In the new study, scientists from Harvard University's Brigham  and Women's Hospital blocked a particular caspase in mice that had  been genetically engineered to contract the disease. These mice  developed Huntington's symptoms about 10 percent later in life and  lived about 20 percent longer.  

Caspase-1 apparently plays a role in the cell death that marks  Huntington's, which usually kills sufferers within 15 to 20 years.  How the enzyme works is unclear, but scientists think that it  slices up the so-called huntingtin gene, and that the fragments  then kill the cell.  

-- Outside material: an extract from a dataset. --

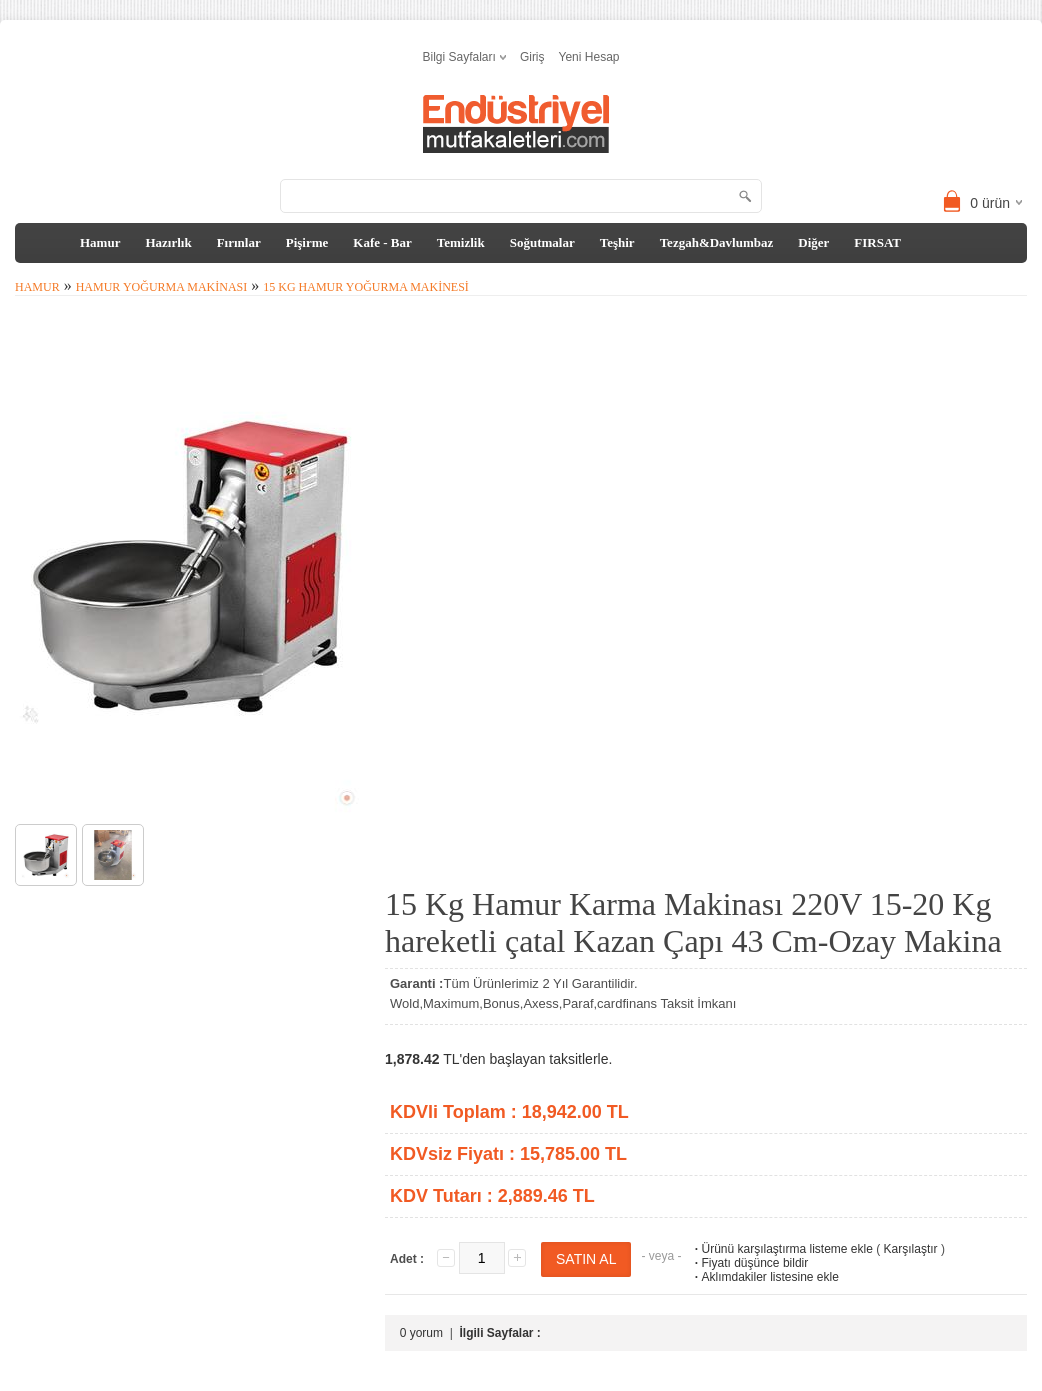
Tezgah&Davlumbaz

The Harvard researchers slowed that process by breeding mice  with a mutant protein that counteracts caspase-1.  

The mice showed Huntington's symptoms _ walking trouble, weight  loss and seizures _ after 84 days, on average, compared with 77  days in the other mice. The mice with the caspase blocker lived an  average of 121 days, compared with 101 days for the other mice.  

``If one drug can do this, hopefully, in the future, you can  find others,'' said one of the researchers, Dr. Robert M.  Friedlander.  

Huntington's, which killed folk singer Woody Guthrie, afflicts  30,000 Americans.  

What is exciting, Friedlander said, is that the same mechanism  at work in this study may be applied to research on brain injuries  and illnesses such as Lou Gehrig's disease and Parkinson's.  

``Caspase inhibition may turn out to be the magic bullet against  neurodegenerative disease,'' University of Munich biochemist  Christian Haass said in an accompanying editorial.